## Task set
- 1) Reproduce a section of the passage about the movie and the opera word for word, beginning at the words "However, the day" and stopping after "computerized controlled machines.".
- 2) Summarize the passage about the movie and the opera in two sentences.
- 3) Continue the passage about the movie and the opera, writing the next part after its final sentence.

Pirates of the Caribbean II did not keep my interest at all. After fifteen minutes of being in the movie theatre just down the road, I fell asleep and stayed that way for the remainder of the movie. I heard it was horrible and just a prequel to the third movie which better pickup the storyline because it seems this movie ruined a lot of feelings we used to feel for many of the characters. Hollywood meets Disney.


Eric Owens as Grendel, and Shadow Grendals: Jonathan Hays, David Gagnon, and Charles Temkey


However, the day was picked up in evening when we made our way to the infamous Lincoln Center to see Grendel, and opera based off of the book "Grendel" which is a spin-off of "Beowulf" only in the eye's of Grendel the monster. This was my first opera and I was not sure if I would enjoy the show or not. However, having read a number of articles and reviews in the New York Times about the show, I was very excited to see it. More so than the show was the set, which I had read about in detail about its intricate movements and computerized controlled machines.

## Data listing
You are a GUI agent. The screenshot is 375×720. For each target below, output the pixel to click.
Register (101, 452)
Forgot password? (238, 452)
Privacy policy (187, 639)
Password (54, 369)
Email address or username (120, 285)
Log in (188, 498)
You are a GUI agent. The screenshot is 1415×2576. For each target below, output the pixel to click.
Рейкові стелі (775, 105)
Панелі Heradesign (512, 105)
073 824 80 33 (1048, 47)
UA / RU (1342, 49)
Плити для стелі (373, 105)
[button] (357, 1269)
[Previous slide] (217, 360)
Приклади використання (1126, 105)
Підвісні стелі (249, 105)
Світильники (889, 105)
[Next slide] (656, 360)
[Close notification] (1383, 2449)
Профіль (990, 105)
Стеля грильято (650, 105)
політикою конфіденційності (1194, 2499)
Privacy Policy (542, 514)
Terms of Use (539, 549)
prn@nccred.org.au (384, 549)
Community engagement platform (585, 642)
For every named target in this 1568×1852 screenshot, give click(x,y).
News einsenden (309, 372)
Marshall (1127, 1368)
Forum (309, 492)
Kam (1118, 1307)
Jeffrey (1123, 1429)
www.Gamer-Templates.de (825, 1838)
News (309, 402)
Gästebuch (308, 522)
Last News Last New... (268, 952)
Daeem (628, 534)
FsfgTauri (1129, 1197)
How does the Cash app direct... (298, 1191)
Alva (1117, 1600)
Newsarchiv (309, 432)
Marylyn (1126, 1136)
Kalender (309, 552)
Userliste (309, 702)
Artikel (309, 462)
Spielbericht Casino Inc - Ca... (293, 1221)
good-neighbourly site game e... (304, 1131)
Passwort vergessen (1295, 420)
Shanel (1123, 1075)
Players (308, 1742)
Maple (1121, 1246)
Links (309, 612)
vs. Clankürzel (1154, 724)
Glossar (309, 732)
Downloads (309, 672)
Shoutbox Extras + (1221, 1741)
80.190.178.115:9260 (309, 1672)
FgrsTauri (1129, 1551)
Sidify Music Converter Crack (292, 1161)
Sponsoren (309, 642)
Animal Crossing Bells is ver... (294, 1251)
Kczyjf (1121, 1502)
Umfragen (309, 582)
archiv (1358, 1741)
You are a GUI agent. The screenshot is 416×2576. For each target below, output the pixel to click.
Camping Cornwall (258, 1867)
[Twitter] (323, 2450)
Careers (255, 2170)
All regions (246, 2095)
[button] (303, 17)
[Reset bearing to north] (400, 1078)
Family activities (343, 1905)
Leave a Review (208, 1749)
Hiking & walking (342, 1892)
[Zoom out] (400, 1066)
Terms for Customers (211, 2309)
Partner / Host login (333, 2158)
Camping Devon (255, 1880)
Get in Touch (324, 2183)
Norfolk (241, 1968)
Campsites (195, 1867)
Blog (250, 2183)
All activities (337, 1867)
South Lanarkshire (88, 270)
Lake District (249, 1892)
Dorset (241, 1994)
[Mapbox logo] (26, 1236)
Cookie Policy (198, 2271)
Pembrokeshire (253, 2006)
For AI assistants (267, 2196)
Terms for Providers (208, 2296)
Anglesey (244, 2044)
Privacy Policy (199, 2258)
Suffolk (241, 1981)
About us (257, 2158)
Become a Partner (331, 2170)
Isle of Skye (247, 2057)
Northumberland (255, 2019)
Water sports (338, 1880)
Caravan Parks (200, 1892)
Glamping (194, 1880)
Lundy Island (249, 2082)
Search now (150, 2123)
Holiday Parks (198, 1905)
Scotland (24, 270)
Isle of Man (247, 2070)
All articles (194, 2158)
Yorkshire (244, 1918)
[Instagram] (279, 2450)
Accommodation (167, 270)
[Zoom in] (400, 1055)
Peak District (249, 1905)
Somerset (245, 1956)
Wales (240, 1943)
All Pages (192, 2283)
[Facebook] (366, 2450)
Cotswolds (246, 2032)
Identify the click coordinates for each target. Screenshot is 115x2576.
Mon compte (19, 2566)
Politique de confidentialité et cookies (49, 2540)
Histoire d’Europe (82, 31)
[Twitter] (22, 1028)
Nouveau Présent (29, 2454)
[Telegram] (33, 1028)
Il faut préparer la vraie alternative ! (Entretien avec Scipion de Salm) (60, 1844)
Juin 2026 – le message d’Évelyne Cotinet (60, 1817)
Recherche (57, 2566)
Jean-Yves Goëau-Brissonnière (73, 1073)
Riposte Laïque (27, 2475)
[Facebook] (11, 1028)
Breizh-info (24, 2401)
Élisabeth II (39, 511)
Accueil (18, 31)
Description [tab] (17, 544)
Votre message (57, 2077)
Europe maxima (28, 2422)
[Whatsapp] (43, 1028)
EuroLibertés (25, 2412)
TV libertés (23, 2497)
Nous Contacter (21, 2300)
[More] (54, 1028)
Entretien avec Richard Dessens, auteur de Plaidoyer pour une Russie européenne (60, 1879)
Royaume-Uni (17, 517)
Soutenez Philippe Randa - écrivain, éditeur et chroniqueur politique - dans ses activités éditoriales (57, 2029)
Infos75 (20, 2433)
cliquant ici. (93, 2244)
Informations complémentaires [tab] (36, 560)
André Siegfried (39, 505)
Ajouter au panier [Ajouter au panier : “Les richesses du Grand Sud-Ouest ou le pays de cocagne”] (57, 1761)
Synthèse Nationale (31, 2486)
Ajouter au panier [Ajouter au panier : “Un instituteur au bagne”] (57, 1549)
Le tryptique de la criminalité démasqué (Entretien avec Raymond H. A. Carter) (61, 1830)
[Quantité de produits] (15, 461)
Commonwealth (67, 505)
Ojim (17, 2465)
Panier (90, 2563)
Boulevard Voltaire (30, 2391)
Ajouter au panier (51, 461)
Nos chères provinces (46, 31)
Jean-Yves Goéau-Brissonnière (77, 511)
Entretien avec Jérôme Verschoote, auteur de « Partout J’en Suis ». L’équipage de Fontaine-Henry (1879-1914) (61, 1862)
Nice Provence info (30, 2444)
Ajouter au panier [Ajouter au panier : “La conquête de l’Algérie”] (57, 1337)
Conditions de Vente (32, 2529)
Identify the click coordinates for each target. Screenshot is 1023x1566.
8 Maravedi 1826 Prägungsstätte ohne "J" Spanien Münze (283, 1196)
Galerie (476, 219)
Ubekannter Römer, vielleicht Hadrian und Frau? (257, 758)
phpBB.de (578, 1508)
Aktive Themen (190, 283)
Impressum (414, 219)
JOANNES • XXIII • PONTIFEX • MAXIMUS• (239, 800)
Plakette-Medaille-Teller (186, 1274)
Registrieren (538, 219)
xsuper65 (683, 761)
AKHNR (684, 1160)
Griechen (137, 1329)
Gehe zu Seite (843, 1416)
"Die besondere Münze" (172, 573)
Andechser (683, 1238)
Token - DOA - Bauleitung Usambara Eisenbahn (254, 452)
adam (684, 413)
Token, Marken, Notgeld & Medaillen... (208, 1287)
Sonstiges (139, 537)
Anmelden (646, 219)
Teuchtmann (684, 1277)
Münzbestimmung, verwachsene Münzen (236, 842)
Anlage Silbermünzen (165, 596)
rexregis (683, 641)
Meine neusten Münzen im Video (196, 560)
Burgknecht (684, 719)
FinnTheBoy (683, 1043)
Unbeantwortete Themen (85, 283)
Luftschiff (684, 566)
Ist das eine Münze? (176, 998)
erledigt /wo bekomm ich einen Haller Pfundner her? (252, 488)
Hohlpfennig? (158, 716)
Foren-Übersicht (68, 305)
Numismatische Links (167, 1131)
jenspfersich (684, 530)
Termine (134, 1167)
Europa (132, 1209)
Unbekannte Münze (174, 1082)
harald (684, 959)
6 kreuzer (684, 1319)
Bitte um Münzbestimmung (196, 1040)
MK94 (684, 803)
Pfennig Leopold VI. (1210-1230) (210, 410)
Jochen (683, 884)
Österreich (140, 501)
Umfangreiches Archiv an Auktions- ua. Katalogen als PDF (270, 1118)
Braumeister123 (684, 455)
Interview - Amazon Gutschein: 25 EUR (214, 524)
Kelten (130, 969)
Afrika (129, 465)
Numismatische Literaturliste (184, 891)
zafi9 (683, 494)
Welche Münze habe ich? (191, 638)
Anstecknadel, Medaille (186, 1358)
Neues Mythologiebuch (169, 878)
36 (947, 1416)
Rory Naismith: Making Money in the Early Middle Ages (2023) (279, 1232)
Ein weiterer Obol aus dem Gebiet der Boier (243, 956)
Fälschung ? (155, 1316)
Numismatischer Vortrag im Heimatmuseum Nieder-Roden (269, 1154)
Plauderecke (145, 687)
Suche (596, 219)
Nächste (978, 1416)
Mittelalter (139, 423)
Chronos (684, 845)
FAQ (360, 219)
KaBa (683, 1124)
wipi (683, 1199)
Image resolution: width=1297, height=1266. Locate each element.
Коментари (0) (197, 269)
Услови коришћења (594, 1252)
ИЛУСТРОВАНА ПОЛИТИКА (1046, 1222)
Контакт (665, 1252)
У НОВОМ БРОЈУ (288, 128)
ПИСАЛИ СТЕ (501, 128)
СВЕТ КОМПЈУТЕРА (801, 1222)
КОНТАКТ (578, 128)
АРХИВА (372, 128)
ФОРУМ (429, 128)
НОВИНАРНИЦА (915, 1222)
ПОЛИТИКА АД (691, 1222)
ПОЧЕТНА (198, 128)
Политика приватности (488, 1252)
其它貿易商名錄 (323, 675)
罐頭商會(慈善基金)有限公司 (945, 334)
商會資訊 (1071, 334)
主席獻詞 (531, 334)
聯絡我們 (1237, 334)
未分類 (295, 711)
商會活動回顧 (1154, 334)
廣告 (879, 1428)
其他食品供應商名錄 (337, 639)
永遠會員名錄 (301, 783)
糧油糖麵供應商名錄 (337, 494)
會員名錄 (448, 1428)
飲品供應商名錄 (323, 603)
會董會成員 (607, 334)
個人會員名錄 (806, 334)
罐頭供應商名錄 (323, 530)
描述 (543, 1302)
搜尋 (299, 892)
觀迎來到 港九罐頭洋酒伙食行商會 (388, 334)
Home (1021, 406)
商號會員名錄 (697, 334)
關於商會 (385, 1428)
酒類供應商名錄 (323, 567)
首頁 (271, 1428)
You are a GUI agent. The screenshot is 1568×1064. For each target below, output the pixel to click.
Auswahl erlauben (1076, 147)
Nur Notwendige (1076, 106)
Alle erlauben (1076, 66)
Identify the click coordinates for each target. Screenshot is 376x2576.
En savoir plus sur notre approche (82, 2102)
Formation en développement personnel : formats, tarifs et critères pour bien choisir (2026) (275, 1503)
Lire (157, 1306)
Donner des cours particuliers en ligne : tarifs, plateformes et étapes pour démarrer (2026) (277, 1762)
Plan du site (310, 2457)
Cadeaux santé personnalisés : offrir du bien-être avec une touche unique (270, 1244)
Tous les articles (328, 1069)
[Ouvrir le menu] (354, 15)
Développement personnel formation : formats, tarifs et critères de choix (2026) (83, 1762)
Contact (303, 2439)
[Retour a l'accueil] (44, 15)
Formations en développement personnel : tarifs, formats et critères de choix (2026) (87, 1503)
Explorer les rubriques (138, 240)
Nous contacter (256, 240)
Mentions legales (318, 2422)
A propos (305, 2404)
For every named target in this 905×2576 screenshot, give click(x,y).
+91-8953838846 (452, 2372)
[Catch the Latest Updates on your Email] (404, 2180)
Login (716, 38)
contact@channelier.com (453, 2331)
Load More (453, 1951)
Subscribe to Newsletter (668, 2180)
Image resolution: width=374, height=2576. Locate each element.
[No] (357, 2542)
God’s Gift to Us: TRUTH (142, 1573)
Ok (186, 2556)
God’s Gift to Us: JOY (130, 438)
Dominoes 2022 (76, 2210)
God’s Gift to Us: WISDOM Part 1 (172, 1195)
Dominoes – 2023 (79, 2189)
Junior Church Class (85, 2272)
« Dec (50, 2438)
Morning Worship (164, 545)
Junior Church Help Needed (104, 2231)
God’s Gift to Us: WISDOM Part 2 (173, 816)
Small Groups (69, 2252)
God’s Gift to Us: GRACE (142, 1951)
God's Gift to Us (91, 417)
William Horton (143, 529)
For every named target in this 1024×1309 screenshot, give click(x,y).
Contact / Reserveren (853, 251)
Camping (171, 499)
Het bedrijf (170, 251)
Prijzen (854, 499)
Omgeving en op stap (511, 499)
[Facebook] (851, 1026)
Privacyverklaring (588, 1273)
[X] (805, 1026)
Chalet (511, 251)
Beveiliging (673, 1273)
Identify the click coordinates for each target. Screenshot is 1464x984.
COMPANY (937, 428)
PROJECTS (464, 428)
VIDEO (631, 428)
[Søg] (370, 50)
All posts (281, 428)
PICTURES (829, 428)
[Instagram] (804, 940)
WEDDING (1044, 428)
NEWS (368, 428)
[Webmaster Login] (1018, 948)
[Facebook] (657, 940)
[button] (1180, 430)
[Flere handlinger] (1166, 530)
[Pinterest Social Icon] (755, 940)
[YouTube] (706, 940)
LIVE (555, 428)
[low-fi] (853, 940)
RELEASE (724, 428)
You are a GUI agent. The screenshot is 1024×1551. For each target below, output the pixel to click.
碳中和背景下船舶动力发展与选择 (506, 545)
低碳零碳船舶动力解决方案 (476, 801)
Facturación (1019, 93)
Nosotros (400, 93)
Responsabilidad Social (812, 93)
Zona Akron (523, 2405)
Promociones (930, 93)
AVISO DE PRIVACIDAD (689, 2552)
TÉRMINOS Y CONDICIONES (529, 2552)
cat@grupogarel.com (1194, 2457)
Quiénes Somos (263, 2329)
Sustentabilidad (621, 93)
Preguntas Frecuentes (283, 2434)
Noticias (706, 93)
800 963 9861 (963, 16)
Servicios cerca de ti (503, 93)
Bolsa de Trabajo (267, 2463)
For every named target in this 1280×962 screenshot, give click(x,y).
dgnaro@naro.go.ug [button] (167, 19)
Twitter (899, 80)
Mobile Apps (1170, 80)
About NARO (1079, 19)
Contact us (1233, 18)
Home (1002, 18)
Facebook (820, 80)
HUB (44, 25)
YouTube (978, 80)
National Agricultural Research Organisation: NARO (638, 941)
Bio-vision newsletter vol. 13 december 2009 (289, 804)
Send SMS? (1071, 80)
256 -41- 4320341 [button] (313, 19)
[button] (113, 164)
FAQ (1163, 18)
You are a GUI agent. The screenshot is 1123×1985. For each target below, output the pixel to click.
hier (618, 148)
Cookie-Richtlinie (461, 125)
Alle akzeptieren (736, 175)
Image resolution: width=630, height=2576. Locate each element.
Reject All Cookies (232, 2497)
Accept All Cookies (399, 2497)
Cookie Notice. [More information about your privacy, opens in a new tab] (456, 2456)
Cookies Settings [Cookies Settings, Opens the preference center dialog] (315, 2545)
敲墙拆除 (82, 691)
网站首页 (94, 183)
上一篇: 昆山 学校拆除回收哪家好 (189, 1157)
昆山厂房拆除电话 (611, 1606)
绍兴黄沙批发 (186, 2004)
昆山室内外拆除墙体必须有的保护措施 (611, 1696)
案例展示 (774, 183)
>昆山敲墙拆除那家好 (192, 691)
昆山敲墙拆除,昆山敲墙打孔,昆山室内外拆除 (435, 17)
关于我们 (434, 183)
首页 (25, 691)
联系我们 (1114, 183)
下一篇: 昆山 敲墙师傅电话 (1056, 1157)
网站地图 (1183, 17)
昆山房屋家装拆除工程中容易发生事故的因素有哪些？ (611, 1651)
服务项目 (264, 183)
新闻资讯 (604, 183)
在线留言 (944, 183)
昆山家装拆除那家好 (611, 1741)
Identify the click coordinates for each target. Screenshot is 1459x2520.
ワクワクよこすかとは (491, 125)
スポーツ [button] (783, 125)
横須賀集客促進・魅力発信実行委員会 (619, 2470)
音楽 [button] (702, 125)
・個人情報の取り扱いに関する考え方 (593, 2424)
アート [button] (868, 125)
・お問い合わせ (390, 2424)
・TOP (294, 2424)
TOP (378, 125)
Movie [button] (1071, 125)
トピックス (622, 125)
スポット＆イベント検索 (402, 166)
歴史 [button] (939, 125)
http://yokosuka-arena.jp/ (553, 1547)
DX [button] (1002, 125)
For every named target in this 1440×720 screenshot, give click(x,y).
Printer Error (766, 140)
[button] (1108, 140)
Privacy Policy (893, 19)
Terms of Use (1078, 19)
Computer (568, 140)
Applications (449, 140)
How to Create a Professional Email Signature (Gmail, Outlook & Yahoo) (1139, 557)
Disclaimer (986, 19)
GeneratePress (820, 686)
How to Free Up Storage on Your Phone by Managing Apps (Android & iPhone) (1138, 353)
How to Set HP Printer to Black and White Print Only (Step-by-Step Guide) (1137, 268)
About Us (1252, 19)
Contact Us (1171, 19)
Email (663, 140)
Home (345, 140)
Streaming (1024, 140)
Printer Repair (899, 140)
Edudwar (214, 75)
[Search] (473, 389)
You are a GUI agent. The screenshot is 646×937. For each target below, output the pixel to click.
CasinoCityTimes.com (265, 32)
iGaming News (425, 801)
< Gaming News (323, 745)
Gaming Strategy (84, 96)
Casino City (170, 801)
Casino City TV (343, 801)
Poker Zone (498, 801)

## Set of answers
- 1)
However, the day was picked up in evening when we made our way to the infamous Lincoln Center to see Grendel, and opera based off of the book "Grendel" which is a spin-off of "Beowulf" only in the eye's of Grendel the monster. This was my first opera and I was not sure if I would enjoy the show or not. However, having read a number of articles and reviews in the New York Times about the show, I was very excited to see it. More so than the show was the set, which I had read about in detail about its intricate movements and computerized controlled machines.

- 2) The writer fell asleep fifteen minutes into Pirates of the Caribbean II at a nearby theater and slept through the rest, having heard it was horrible and feeling it ruined much of the earlier feeling for its characters. That evening the writer went to Lincoln Center for a first opera, Grendel, which is based on a book retelling "Beowulf" through the monster's eyes, and was excited after reading New York Times coverage, especially about the set's intricate computer-controlled machines.

- 3)
Grendel witnesses the mourning of a hero


Being on the fourth tier was not that bad. Although there seemed to be no definite melody to the opera, as opera is a specific art-form, the artwork of the show made for one of the greatest shows I have ever seen onstage. Through a combination of ingenious lighting, flawless dancing, pure singing, and a truly awesome set there was no part of the show that did not exceed my expectations. This is a must see if you are in the city anytime soon. The performance is brilliant and keeps you on the edge of your seat. There is never an expected moment, aside of course for the common storyline. Julie Taymor's interpretation of this opera that she and her husband, Elliot Goldenthal (Composer), created really brought this story alive in the city.



Denyce Graves as The Dragon, entering on the tongue of the large drag head and decking an amazing mezzo-soprano sound


There is no doubt; this was different than many operas. There were brief moments of blunt humor. The old English added a poetic sound to many of the songs and served as strong contrast to the English speech. This was used to show the humanity of Beowulf in contrast to the peoples of the earth stuck in the old English poetry. Grendel's story relates to that of the Wicked Witch in Wicked, misunderstood and no true villain who can not help but go insane.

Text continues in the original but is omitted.